When you respond, restate each record exactly as it is given.

[Record excerpts]

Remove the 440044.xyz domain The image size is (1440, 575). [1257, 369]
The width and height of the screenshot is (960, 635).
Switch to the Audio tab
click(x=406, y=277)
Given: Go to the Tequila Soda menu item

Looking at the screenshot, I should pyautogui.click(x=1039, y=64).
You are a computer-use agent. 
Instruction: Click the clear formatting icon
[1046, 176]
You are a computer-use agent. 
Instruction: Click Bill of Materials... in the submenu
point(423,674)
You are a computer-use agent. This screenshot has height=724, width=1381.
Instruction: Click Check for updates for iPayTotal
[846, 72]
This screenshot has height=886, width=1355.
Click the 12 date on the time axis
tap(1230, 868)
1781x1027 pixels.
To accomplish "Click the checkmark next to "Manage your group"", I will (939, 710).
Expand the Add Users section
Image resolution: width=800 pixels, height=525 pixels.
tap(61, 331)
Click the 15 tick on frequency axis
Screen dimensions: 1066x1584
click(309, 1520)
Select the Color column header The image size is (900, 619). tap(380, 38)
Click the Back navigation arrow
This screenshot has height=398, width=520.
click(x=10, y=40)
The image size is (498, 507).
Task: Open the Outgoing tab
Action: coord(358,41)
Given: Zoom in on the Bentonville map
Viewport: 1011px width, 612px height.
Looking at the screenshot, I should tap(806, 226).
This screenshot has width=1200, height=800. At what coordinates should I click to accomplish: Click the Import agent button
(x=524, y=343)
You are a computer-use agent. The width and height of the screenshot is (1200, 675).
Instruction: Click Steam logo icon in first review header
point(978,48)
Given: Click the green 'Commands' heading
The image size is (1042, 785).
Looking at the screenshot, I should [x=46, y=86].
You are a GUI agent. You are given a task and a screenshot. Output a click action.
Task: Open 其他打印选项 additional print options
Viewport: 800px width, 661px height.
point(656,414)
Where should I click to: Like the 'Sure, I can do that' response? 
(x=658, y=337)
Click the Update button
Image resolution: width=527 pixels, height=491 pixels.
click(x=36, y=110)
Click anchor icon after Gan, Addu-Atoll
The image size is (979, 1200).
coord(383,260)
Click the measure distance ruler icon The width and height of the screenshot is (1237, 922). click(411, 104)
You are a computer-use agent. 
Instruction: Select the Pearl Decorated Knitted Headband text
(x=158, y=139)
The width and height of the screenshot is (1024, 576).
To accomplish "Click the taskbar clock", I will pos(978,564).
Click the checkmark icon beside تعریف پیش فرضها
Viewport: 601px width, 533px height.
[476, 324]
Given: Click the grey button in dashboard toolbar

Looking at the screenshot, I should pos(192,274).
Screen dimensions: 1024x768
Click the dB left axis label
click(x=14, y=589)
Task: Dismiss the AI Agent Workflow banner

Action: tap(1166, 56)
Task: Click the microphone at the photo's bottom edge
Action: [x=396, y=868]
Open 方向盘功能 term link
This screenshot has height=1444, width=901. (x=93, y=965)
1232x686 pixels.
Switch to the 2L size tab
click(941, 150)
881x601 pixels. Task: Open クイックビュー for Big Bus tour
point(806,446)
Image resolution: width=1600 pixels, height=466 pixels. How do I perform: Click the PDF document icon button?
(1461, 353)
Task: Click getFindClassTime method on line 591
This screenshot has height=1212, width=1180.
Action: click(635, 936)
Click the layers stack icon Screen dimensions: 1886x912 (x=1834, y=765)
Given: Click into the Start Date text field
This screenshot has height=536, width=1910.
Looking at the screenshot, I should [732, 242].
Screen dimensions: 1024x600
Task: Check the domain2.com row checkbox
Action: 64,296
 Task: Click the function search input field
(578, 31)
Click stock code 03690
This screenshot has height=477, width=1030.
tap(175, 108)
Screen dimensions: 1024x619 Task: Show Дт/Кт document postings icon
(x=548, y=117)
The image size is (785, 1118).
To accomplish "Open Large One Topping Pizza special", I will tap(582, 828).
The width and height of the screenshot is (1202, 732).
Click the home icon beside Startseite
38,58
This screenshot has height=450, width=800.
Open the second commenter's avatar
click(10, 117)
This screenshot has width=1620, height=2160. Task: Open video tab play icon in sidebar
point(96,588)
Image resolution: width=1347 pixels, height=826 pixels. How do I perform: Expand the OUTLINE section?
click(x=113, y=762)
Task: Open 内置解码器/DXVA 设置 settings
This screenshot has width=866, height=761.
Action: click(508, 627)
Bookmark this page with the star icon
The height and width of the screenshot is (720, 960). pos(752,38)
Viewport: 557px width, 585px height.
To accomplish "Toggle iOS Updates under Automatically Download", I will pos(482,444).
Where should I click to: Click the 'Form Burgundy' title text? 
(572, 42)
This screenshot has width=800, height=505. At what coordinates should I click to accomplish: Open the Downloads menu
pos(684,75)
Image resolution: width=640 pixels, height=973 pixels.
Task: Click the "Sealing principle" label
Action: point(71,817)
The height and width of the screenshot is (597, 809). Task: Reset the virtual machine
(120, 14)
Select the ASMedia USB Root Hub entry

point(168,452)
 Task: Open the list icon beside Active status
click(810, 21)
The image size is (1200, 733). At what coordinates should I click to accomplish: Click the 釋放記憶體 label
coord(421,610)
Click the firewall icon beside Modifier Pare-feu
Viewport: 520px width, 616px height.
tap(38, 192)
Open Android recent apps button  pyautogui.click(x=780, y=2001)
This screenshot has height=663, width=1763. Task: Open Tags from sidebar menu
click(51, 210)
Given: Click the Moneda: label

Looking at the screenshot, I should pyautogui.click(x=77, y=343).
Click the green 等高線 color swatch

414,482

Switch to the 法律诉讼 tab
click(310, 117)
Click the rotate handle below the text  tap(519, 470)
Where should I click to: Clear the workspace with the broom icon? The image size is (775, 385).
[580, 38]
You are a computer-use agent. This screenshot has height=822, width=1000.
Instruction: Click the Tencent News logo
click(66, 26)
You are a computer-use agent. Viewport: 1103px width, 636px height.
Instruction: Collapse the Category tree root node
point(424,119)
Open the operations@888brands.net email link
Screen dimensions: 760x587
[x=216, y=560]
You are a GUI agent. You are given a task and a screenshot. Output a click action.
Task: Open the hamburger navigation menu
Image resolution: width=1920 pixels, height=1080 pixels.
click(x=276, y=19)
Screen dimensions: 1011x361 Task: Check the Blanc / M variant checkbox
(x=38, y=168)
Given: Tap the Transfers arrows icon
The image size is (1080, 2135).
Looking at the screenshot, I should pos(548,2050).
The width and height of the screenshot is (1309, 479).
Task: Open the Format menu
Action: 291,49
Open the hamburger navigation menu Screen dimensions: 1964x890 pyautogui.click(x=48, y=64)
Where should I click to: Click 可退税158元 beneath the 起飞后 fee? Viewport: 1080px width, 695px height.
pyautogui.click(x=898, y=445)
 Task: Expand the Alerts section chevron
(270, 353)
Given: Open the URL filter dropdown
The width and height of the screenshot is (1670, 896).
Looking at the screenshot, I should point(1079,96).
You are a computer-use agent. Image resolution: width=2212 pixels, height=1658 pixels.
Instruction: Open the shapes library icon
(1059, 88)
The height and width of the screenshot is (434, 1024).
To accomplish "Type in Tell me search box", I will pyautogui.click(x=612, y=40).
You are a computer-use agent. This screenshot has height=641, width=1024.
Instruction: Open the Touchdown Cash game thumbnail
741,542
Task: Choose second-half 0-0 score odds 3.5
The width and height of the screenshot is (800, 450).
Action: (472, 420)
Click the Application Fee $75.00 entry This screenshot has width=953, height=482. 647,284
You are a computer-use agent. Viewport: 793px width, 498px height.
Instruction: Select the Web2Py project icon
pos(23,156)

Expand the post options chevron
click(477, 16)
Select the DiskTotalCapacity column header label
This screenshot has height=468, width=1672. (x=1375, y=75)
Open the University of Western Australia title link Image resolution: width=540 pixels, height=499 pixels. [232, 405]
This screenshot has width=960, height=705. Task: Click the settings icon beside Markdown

[/Record excerpts]

Answer space:
Remove the 440044.xyz domain The image size is (1440, 575). [1257, 369]
The width and height of the screenshot is (960, 635).
Switch to the Audio tab
click(x=406, y=277)
Given: Go to the Tequila Soda menu item

Looking at the screenshot, I should pyautogui.click(x=1039, y=64).
You are a computer-use agent. 
Instruction: Click the clear formatting icon
[1046, 176]
You are a computer-use agent. 
Instruction: Click Bill of Materials... in the submenu
point(423,674)
You are a computer-use agent. This screenshot has height=724, width=1381.
Instruction: Click Check for updates for iPayTotal
[846, 72]
This screenshot has height=886, width=1355.
Click the 12 date on the time axis
tap(1230, 868)
1781x1027 pixels.
To accomplish "Click the checkmark next to "Manage your group"", I will (939, 710).
Expand the Add Users section
Image resolution: width=800 pixels, height=525 pixels.
tap(61, 331)
Click the 15 tick on frequency axis
Screen dimensions: 1066x1584
click(309, 1520)
Select the Color column header The image size is (900, 619). tap(380, 38)
Click the Back navigation arrow
This screenshot has height=398, width=520.
click(x=10, y=40)
The image size is (498, 507).
Task: Open the Outgoing tab
Action: coord(358,41)
Given: Zoom in on the Bentonville map
Viewport: 1011px width, 612px height.
Looking at the screenshot, I should tap(806, 226).
This screenshot has width=1200, height=800. At what coordinates should I click to accomplish: Click the Import agent button
(x=524, y=343)
You are a computer-use agent. The width and height of the screenshot is (1200, 675).
Instruction: Click Steam logo icon in first review header
point(978,48)
Given: Click the green 'Commands' heading
The image size is (1042, 785).
Looking at the screenshot, I should [x=46, y=86].
You are a GUI agent. You are given a task and a screenshot. Output a click action.
Task: Open 其他打印选项 additional print options
Viewport: 800px width, 661px height.
point(656,414)
Where should I click to: Like the 'Sure, I can do that' response? 
(x=658, y=337)
Click the Update button
Image resolution: width=527 pixels, height=491 pixels.
click(x=36, y=110)
Click anchor icon after Gan, Addu-Atoll
The image size is (979, 1200).
coord(383,260)
Click the measure distance ruler icon The width and height of the screenshot is (1237, 922). click(411, 104)
You are a computer-use agent. 
Instruction: Select the Pearl Decorated Knitted Headband text
(x=158, y=139)
The width and height of the screenshot is (1024, 576).
To accomplish "Click the taskbar clock", I will pos(978,564).
Click the checkmark icon beside تعریف پیش فرضها
Viewport: 601px width, 533px height.
[476, 324]
Given: Click the grey button in dashboard toolbar

Looking at the screenshot, I should pos(192,274).
Screen dimensions: 1024x768
Click the dB left axis label
click(x=14, y=589)
Task: Dismiss the AI Agent Workflow banner

Action: tap(1166, 56)
Task: Click the microphone at the photo's bottom edge
Action: [x=396, y=868]
Open 方向盘功能 term link
This screenshot has height=1444, width=901. (x=93, y=965)
1232x686 pixels.
Switch to the 2L size tab
click(941, 150)
881x601 pixels. Task: Open クイックビュー for Big Bus tour
point(806,446)
Image resolution: width=1600 pixels, height=466 pixels. How do I perform: Click the PDF document icon button?
(1461, 353)
Task: Click getFindClassTime method on line 591
This screenshot has height=1212, width=1180.
Action: click(635, 936)
Click the layers stack icon Screen dimensions: 1886x912 (x=1834, y=765)
Given: Click into the Start Date text field
This screenshot has height=536, width=1910.
Looking at the screenshot, I should [732, 242].
Screen dimensions: 1024x600
Task: Check the domain2.com row checkbox
Action: 64,296
 Task: Click the function search input field
(578, 31)
Click stock code 03690
This screenshot has height=477, width=1030.
tap(175, 108)
Screen dimensions: 1024x619 Task: Show Дт/Кт document postings icon
(x=548, y=117)
The image size is (785, 1118).
To accomplish "Open Large One Topping Pizza special", I will tap(582, 828).
The width and height of the screenshot is (1202, 732).
Click the home icon beside Startseite
38,58
This screenshot has height=450, width=800.
Open the second commenter's avatar
click(10, 117)
This screenshot has width=1620, height=2160. Task: Open video tab play icon in sidebar
point(96,588)
Image resolution: width=1347 pixels, height=826 pixels. How do I perform: Expand the OUTLINE section?
click(x=113, y=762)
Task: Open 内置解码器/DXVA 设置 settings
This screenshot has width=866, height=761.
Action: click(508, 627)
Bookmark this page with the star icon
The height and width of the screenshot is (720, 960). pos(752,38)
Viewport: 557px width, 585px height.
To accomplish "Toggle iOS Updates under Automatically Download", I will pos(482,444).
Where should I click to: Click the 'Form Burgundy' title text? 
(572, 42)
This screenshot has width=800, height=505. At what coordinates should I click to accomplish: Open the Downloads menu
pos(684,75)
Image resolution: width=640 pixels, height=973 pixels.
Task: Click the "Sealing principle" label
Action: point(71,817)
The height and width of the screenshot is (597, 809). Task: Reset the virtual machine
(120, 14)
Select the ASMedia USB Root Hub entry

point(168,452)
 Task: Open the list icon beside Active status
click(810, 21)
The image size is (1200, 733). At what coordinates should I click to accomplish: Click the 釋放記憶體 label
coord(421,610)
Click the firewall icon beside Modifier Pare-feu
Viewport: 520px width, 616px height.
tap(38, 192)
Open Android recent apps button  pyautogui.click(x=780, y=2001)
This screenshot has height=663, width=1763. Task: Open Tags from sidebar menu
click(51, 210)
Given: Click the Moneda: label

Looking at the screenshot, I should pyautogui.click(x=77, y=343).
Click the green 等高線 color swatch

414,482

Switch to the 法律诉讼 tab
click(310, 117)
Click the rotate handle below the text  tap(519, 470)
Where should I click to: Clear the workspace with the broom icon? The image size is (775, 385).
[580, 38]
You are a computer-use agent. This screenshot has height=822, width=1000.
Instruction: Click the Tencent News logo
click(66, 26)
You are a computer-use agent. Viewport: 1103px width, 636px height.
Instruction: Collapse the Category tree root node
point(424,119)
Open the operations@888brands.net email link
Screen dimensions: 760x587
[x=216, y=560]
You are a GUI agent. You are given a task and a screenshot. Output a click action.
Task: Open the hamburger navigation menu
Image resolution: width=1920 pixels, height=1080 pixels.
click(x=276, y=19)
Screen dimensions: 1011x361 Task: Check the Blanc / M variant checkbox
(x=38, y=168)
Given: Tap the Transfers arrows icon
The image size is (1080, 2135).
Looking at the screenshot, I should pos(548,2050).
The width and height of the screenshot is (1309, 479).
Task: Open the Format menu
Action: 291,49
Open the hamburger navigation menu Screen dimensions: 1964x890 pyautogui.click(x=48, y=64)
Where should I click to: Click 可退税158元 beneath the 起飞后 fee? Viewport: 1080px width, 695px height.
pyautogui.click(x=898, y=445)
 Task: Expand the Alerts section chevron
(270, 353)
Given: Open the URL filter dropdown
The width and height of the screenshot is (1670, 896).
Looking at the screenshot, I should point(1079,96).
You are a computer-use agent. Image resolution: width=2212 pixels, height=1658 pixels.
Instruction: Open the shapes library icon
(1059, 88)
The height and width of the screenshot is (434, 1024).
To accomplish "Type in Tell me search box", I will pyautogui.click(x=612, y=40).
You are a computer-use agent. This screenshot has height=641, width=1024.
Instruction: Open the Touchdown Cash game thumbnail
741,542
Task: Choose second-half 0-0 score odds 3.5
The width and height of the screenshot is (800, 450).
Action: (472, 420)
Click the Application Fee $75.00 entry This screenshot has width=953, height=482. 647,284
You are a computer-use agent. Viewport: 793px width, 498px height.
Instruction: Select the Web2Py project icon
pos(23,156)

Expand the post options chevron
click(477, 16)
Select the DiskTotalCapacity column header label
This screenshot has height=468, width=1672. (x=1375, y=75)
Open the University of Western Australia title link Image resolution: width=540 pixels, height=499 pixels. [232, 405]
This screenshot has width=960, height=705. Task: Click the settings icon beside Markdown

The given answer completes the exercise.